*Exercise aim*. From the article on the New Moon box office below, extract the passage between "As found at" and "Knight’s $67.2 million.", inclusive, copying it word for word.

*Document section*.

- Twilight: New Moon box office: Starring Kristen Stewart, Robert Pattinson, and Taylor Lautner, Chris Weitz’s romantic fantasy featuring vampires, werewolves, and a few scattered humans is one of the year’s biggest blockbusters.
- On the downside, one key record remains unbroken while The Twilight Saga itself may be suffering from a debilitating box office weakness.
Twilight: New Moon box office: Follow-up to the 2008 sleeper hit breaks several domestic records – but not a crucial one
Budgeted at a reported $50 million (as always, not including marketing and distribution expenses), Summit Entertainment’s The Twilight Saga: New Moon earned an unexpected $72.7 million on its first day out, Nov. 20, at the North American (U.S. and Canada) box office. That includes a record-setting $26.3 million from midnight screenings early on Friday.
Directed by Chris Weitz, and starring Kristen Stewart, Robert Pattinson, and Taylor Lautner, this female-oriented sequel to Catherine Hardwicke’s 2008 sleeper hit Twilight has thus shattered the domestic single-day box office record held by Christopher Nolan’s The Dark Knight, which opened in mid-July 2008. Starring Christian Bale, Best Supporting Actor Oscar winner Heath Ledger, and Maggie Gyllenhaal, the Batman Begins sequel took in $67.2 million on July 18.
As found at boxofficemojo.com and other sources, on its opening weekend Twilight: New Moon shattered the following records (not taking inflation into account, though that shouldn’t be much of an issue here):
- Biggest midnight gross ever: $26.3 million.
- Biggest opening day and biggest single day ever: $72.7 million vs. The Dark Knight’s $67.2 million.
- Biggest first two days ever: $115 million vs. The Dark Knight’s $114.8 million.
- Biggest November opening weekend ever: $142.8 million (Nov. 20–22), far surpassing Harry Potter and the Goblet of Fire’s $102.7 million in 2005.

*Given data*.
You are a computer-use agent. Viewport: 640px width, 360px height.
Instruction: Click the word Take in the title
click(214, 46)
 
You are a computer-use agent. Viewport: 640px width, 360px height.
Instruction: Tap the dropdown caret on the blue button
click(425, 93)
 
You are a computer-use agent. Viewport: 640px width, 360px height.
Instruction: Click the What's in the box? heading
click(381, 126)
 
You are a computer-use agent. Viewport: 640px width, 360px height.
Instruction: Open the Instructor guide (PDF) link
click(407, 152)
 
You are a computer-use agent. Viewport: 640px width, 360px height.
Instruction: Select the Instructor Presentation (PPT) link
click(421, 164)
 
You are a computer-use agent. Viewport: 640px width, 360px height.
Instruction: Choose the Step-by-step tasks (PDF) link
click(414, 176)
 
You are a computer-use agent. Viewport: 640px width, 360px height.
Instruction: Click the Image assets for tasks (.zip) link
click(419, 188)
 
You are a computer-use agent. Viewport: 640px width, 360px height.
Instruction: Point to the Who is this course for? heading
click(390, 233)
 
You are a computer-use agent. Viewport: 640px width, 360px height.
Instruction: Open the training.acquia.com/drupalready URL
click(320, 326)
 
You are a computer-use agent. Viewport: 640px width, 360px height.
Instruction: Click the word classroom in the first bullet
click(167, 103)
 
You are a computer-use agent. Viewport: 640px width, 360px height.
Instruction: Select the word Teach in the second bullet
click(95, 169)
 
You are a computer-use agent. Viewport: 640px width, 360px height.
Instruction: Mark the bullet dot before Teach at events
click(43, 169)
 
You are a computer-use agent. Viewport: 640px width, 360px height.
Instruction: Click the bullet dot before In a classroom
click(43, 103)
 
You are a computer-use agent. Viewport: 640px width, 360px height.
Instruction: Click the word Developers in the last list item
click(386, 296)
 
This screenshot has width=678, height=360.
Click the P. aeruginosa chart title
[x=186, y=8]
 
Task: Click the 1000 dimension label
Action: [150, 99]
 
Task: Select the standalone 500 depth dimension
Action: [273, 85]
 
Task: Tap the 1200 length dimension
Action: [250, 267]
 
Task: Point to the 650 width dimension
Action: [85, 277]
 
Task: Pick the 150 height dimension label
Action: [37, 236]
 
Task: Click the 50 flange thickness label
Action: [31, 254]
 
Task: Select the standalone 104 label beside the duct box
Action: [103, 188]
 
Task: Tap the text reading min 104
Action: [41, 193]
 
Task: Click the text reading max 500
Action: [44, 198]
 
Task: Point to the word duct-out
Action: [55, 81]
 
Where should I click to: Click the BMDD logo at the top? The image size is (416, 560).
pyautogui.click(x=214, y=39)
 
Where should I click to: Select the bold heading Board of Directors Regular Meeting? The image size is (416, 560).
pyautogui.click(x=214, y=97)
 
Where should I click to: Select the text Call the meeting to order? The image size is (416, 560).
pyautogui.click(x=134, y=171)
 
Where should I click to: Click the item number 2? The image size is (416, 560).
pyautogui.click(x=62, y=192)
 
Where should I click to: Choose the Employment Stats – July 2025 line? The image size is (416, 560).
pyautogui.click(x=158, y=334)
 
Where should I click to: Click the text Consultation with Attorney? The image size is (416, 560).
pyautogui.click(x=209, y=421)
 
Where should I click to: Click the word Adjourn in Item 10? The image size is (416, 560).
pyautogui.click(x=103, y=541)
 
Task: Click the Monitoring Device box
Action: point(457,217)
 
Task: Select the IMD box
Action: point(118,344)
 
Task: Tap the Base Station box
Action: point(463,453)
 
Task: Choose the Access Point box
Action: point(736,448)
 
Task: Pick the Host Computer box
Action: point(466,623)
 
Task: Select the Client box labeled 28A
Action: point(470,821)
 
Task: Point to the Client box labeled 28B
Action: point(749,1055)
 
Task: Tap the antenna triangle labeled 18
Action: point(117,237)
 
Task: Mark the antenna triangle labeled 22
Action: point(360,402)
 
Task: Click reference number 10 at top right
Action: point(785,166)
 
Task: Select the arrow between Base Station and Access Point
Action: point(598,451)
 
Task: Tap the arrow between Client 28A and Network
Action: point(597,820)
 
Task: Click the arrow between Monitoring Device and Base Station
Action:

*Final result*.
As found at boxofficemojo.com and other sources, on its opening weekend Twilight: New Moon shattered the following records (not taking inflation into account, though that shouldn’t be much of an issue here):
- Biggest midnight gross ever: $26.3 million.
- Biggest opening day and biggest single day ever: $72.7 million vs. The Dark Knight’s $67.2 million.